What are the hallmarks of a quality software development team?  What attributes stand out from software which gives it the feeling of quality?  These questions and many more, lead to the seemingly elusive quality answer.  Certainly, answers to these quality questions have found themselves entrenched in today’s modern software development life cycle process, however, lm continually presented with quality challenges in all projects which l have been fortunate to be a part of.

Throughout my career, l have seen many quality processes and patterns, all with great intentions, both succeed and fail.  Some processes have been too strict and focussed on impractical code coverage targets, whilst others were focused on minimal unit testing but strong focus on integration testing.  Some programs embraced automation, others rejected it.  Coupled with the heterogeneous and diverse business domains, it can be very difficult to select and accept quality patterns as each of them present their own unique challenges to the quality problem.

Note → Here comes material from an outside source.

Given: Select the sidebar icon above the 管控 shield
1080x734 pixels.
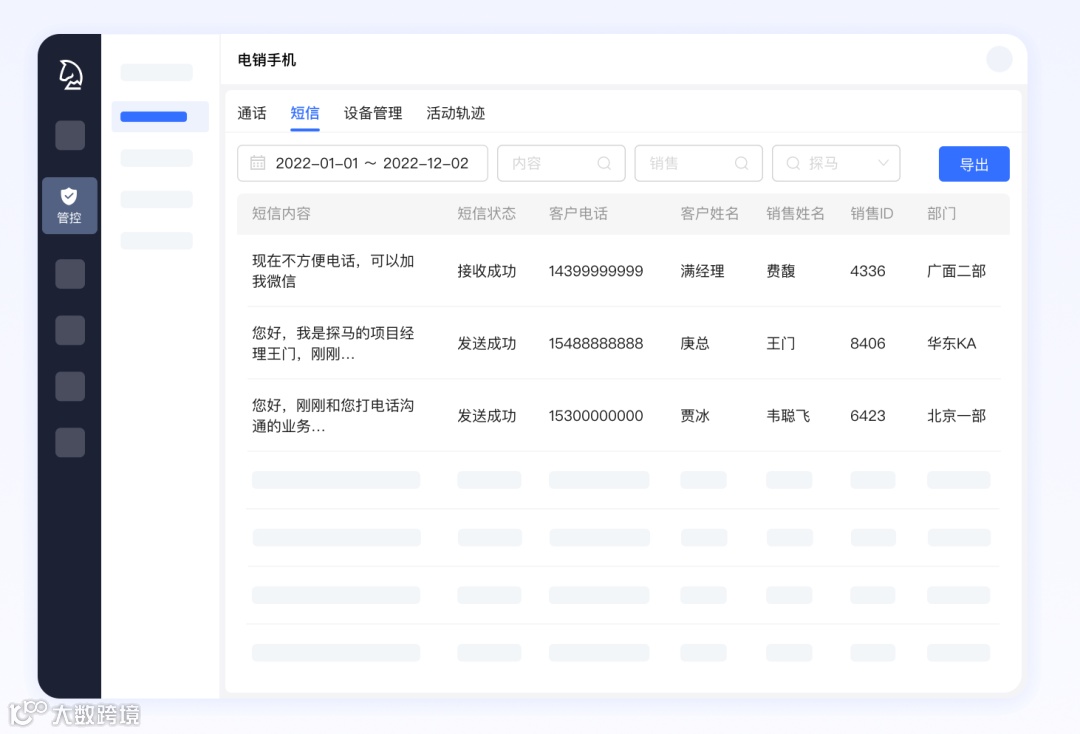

One thing that l have proven irrefutable is that repeatability is a key enabler of quality.  Repeatability is, after all, the critical component of the Scientific Method which has roots from the past times of Galileo.  Repeatability reinforces the strength of observation, and observation allows identification of patterns, facilitating classification, behavioural analysis and many other exploitable scientific methods of analysis. Repeatability in software development is also a critical dimension in quality assurance. Any process that is automated is highly repeatable and precise, leaving no room for error. This is why computers were created in the first place! However small a task, automation can add significant value to the overall quality dimensions of the system.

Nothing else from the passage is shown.